(Records excerpted from a collection)
· · ·

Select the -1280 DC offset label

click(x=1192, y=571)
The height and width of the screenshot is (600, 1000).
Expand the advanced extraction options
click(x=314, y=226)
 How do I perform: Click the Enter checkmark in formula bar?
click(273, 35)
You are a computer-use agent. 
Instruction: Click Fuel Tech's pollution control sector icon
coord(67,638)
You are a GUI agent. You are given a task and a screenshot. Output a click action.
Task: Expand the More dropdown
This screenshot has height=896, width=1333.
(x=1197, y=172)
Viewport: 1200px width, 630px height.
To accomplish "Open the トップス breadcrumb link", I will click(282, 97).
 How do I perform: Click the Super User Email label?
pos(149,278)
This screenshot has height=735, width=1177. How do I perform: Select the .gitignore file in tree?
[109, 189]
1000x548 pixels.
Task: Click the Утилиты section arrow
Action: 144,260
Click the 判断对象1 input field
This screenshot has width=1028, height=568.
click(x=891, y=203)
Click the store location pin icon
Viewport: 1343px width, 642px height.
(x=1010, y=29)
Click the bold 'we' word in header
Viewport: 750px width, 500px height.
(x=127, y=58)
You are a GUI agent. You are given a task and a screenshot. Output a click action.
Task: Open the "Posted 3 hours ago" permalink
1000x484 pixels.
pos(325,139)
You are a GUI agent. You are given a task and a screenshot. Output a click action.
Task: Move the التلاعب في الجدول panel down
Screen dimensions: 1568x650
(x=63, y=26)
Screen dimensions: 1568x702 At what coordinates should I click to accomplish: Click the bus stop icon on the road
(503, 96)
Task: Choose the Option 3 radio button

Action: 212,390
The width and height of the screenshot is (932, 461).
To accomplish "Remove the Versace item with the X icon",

· · ·

§ **What you should do**:
Reproduce all of the data above word for word, from the first line to the last.

§ **Problem solution**:
Select the -1280 DC offset label

click(x=1192, y=571)
The height and width of the screenshot is (600, 1000).
Expand the advanced extraction options
click(x=314, y=226)
 How do I perform: Click the Enter checkmark in formula bar?
click(273, 35)
You are a computer-use agent. 
Instruction: Click Fuel Tech's pollution control sector icon
coord(67,638)
You are a GUI agent. You are given a task and a screenshot. Output a click action.
Task: Expand the More dropdown
This screenshot has height=896, width=1333.
(x=1197, y=172)
Viewport: 1200px width, 630px height.
To accomplish "Open the トップス breadcrumb link", I will click(282, 97).
 How do I perform: Click the Super User Email label?
pos(149,278)
This screenshot has height=735, width=1177. How do I perform: Select the .gitignore file in tree?
[109, 189]
1000x548 pixels.
Task: Click the Утилиты section arrow
Action: 144,260
Click the 判断对象1 input field
This screenshot has width=1028, height=568.
click(x=891, y=203)
Click the store location pin icon
Viewport: 1343px width, 642px height.
(x=1010, y=29)
Click the bold 'we' word in header
Viewport: 750px width, 500px height.
(x=127, y=58)
You are a GUI agent. You are given a task and a screenshot. Output a click action.
Task: Open the "Posted 3 hours ago" permalink
1000x484 pixels.
pos(325,139)
You are a GUI agent. You are given a task and a screenshot. Output a click action.
Task: Move the التلاعب في الجدول panel down
Screen dimensions: 1568x650
(x=63, y=26)
Screen dimensions: 1568x702 At what coordinates should I click to accomplish: Click the bus stop icon on the road
(503, 96)
Task: Choose the Option 3 radio button

Action: 212,390
The width and height of the screenshot is (932, 461).
To accomplish "Remove the Versace item with the X icon",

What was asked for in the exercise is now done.